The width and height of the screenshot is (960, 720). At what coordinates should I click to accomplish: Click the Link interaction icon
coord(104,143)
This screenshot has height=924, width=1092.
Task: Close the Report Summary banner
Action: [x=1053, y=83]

^^^^^^^^

* Exercise:
Restate every entry above word for word.

* Answer area:
The width and height of the screenshot is (960, 720). At what coordinates should I click to accomplish: Click the Link interaction icon
coord(104,143)
This screenshot has height=924, width=1092.
Task: Close the Report Summary banner
Action: [x=1053, y=83]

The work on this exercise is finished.